(Records for finding described items)
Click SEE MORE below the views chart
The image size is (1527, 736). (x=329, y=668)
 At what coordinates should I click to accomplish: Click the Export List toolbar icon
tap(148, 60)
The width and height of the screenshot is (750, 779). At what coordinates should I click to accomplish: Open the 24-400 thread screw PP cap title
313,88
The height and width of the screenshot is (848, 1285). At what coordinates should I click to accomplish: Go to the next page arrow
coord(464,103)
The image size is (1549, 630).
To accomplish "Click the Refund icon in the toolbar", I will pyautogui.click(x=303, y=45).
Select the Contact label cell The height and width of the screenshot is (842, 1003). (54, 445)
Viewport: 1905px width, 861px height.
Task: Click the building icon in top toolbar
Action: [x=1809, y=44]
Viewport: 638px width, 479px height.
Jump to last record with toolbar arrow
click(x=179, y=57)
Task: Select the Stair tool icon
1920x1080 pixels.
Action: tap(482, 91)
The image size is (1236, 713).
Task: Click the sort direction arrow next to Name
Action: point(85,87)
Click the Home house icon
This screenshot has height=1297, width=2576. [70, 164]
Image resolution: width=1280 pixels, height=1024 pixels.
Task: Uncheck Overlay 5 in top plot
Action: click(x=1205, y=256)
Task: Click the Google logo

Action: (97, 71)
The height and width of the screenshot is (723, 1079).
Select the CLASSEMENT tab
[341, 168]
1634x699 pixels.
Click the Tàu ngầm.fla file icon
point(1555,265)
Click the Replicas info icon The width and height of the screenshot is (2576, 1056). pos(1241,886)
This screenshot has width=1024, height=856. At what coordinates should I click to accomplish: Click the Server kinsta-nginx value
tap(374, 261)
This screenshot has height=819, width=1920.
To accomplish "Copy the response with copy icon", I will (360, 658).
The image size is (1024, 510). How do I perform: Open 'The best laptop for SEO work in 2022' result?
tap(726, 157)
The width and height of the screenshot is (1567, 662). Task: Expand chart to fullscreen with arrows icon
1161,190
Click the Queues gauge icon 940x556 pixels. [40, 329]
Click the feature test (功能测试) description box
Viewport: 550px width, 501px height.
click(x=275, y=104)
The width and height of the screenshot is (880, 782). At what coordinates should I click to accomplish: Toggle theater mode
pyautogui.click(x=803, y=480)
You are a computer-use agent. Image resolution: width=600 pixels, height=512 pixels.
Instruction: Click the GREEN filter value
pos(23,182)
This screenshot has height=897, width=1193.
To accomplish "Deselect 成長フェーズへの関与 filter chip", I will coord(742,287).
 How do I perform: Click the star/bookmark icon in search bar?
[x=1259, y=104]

**Task to complete:** Locate each line above that contains the word "toolbar" and copy every one of them in full.

**Written answer:**
 At what coordinates should I click to accomplish: Click the Export List toolbar icon
To accomplish "Click the Refund icon in the toolbar", I will pyautogui.click(x=303, y=45).
Task: Click the building icon in top toolbar
Jump to last record with toolbar arrow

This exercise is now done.